Rewrite these rows as a Markdown table with the columns No. and Line, numbering each line and leaving out blank ones.
# start of Input material
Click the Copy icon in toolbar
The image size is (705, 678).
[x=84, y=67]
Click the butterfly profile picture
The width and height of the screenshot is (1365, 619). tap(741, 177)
# end of Input material
Problem solution ▸
| No. | Line |
|---|---|
| 1 | Click the Copy icon in toolbar |
| 2 | The image size is (705, 678). |
| 3 | [x=84, y=67] |
| 4 | Click the butterfly profile picture |
| 5 | The width and height of the screenshot is (1365, 619). tap(741, 177) |